Click-target records
───

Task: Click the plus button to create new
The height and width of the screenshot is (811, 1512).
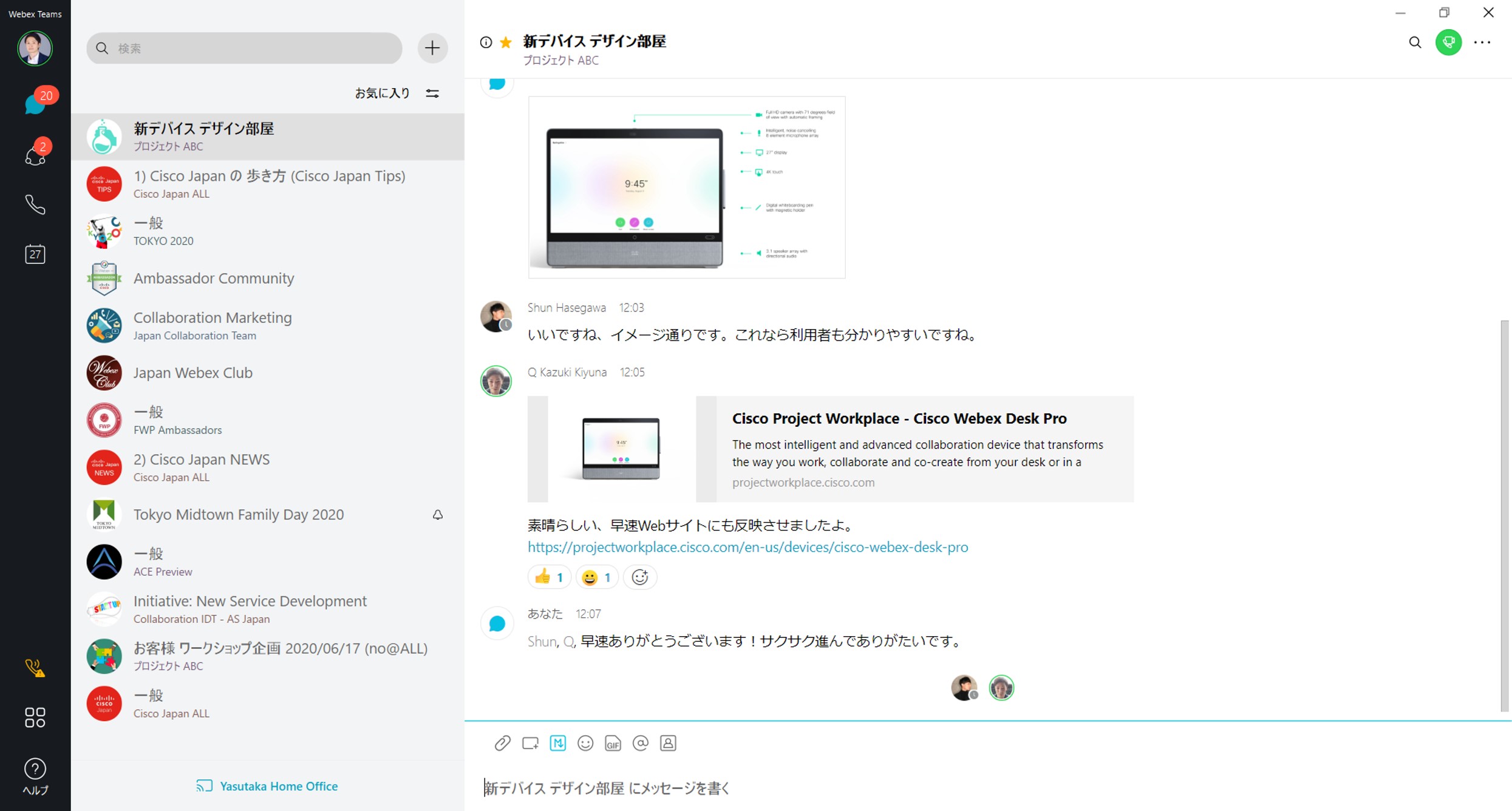Action: coord(432,48)
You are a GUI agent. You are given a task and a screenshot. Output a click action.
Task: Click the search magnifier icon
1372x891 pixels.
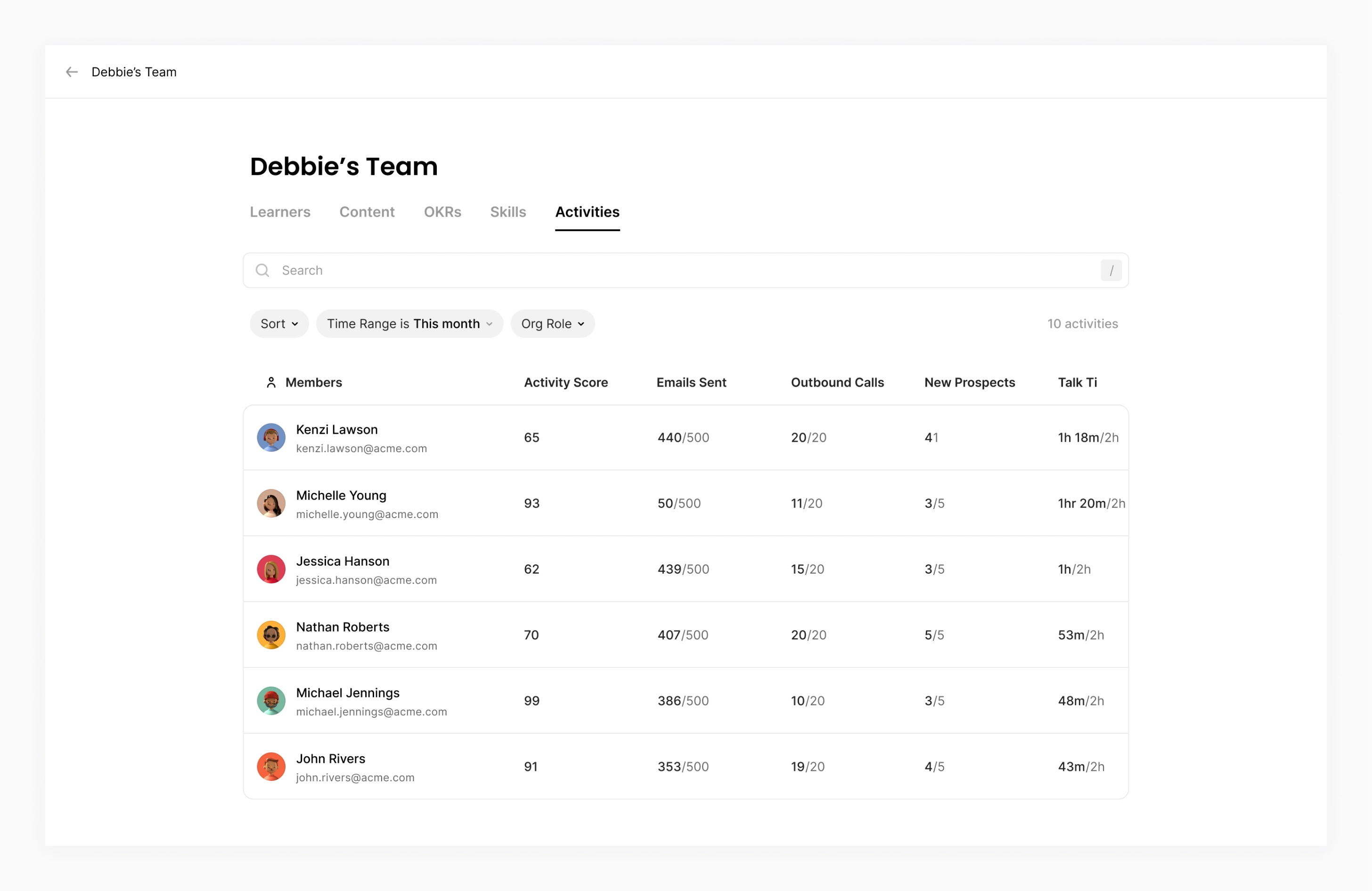pos(262,270)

───

**Task to carry out**
Write out every line of the records above word for word, leaving out the pictures.

**Reply**
Task: Click the plus button to create new
The height and width of the screenshot is (811, 1512).
Action: coord(432,48)
You are a GUI agent. You are given a task and a screenshot. Output a click action.
Task: Click the search magnifier icon
1372x891 pixels.
pos(262,270)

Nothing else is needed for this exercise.